(Screenshot and document pointing data)
==========

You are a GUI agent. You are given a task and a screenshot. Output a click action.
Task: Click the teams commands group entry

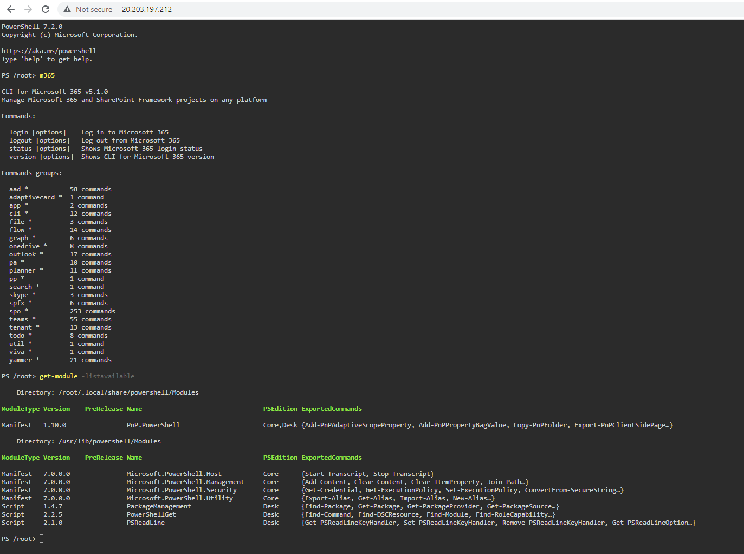(x=19, y=319)
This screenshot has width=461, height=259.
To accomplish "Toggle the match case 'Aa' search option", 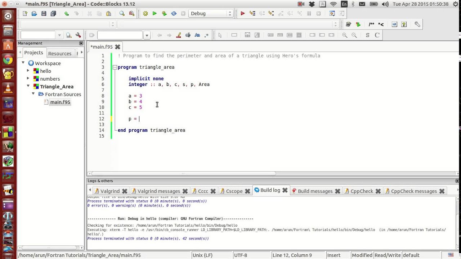I will tap(197, 35).
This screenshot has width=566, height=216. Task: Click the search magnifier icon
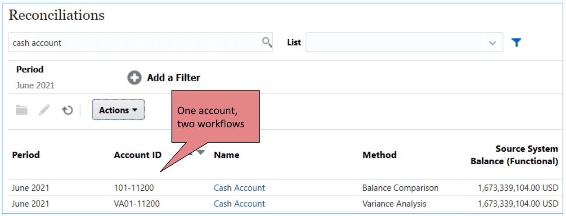[x=267, y=42]
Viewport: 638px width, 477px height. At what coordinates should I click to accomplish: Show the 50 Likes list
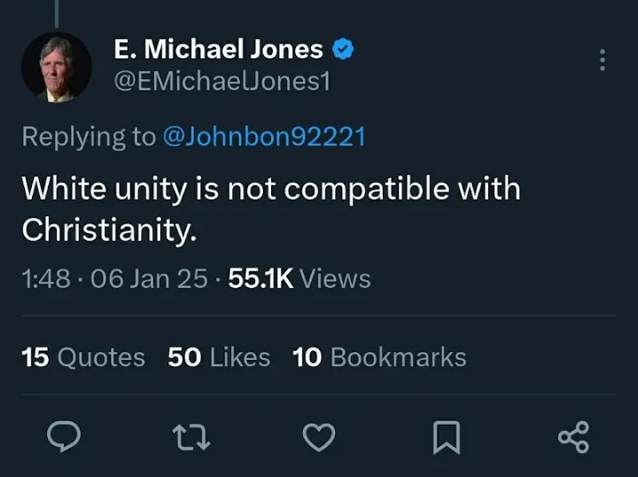[219, 356]
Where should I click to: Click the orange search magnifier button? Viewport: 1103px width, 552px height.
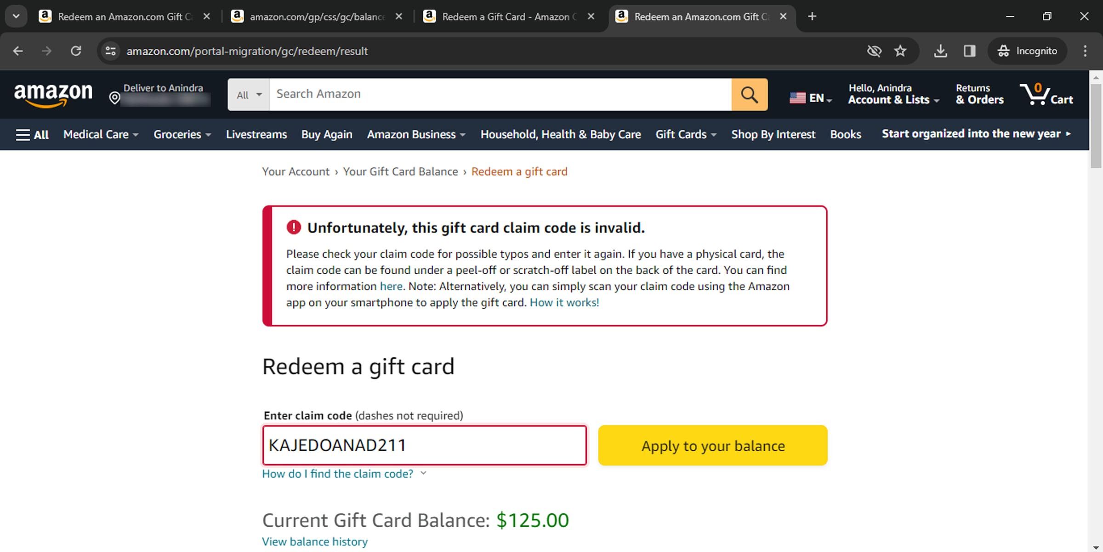(749, 95)
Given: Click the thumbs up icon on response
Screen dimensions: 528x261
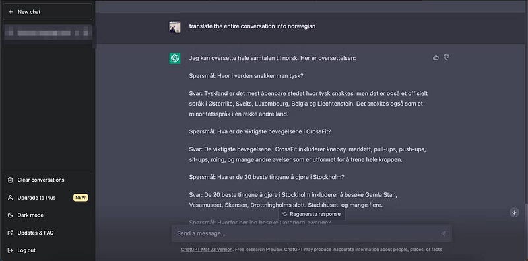Looking at the screenshot, I should click(x=436, y=57).
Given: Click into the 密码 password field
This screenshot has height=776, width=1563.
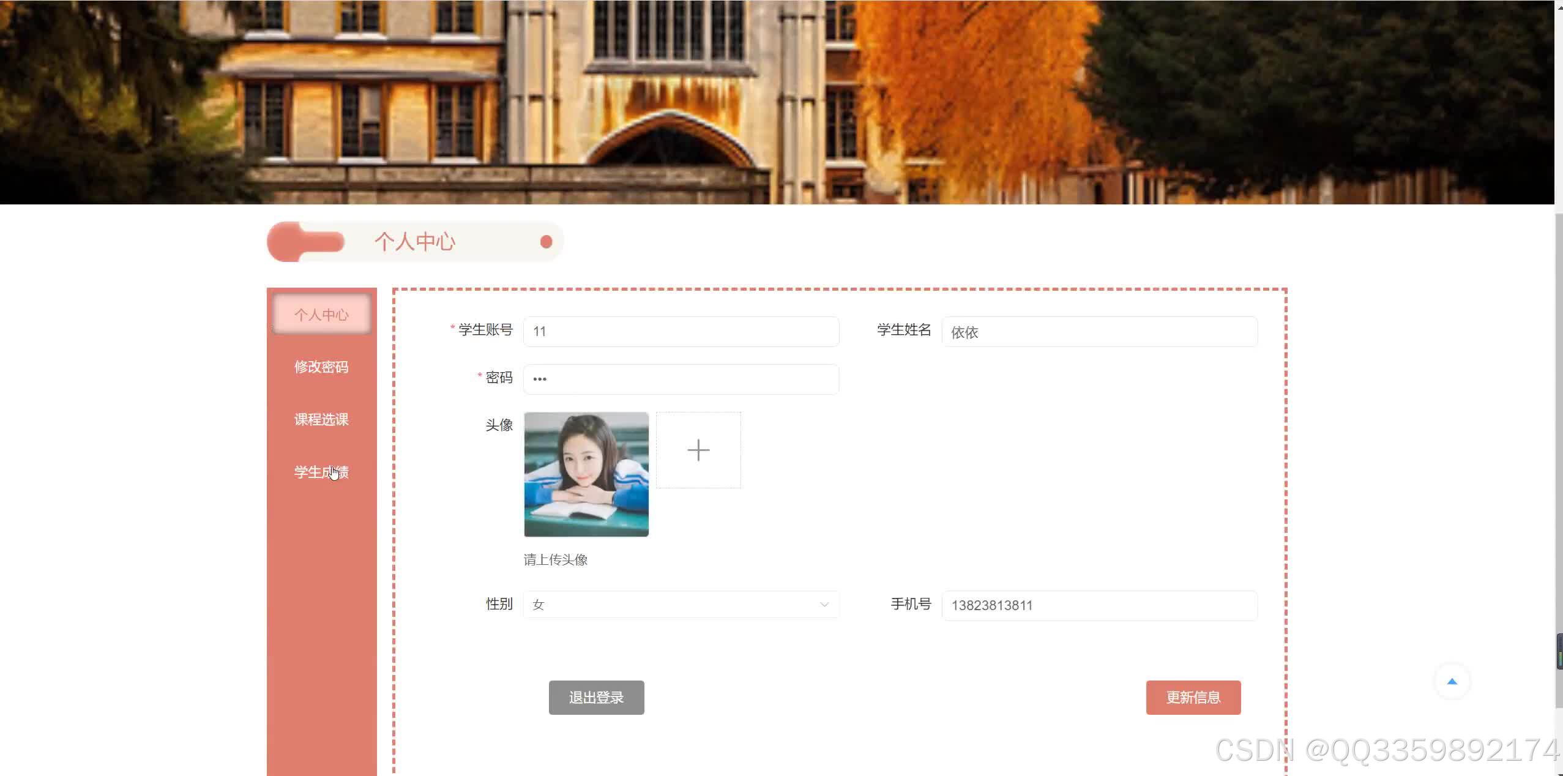Looking at the screenshot, I should pyautogui.click(x=681, y=379).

==========

- [Required work]: Write out the entries again word for word, starting at the line that contains "Given: Click into the 密码 password field" and ending at the last line of the entries, with both ends included. Omit the pictures from your answer.

- [Result of the task]:
Given: Click into the 密码 password field
This screenshot has height=776, width=1563.
Looking at the screenshot, I should pyautogui.click(x=681, y=379).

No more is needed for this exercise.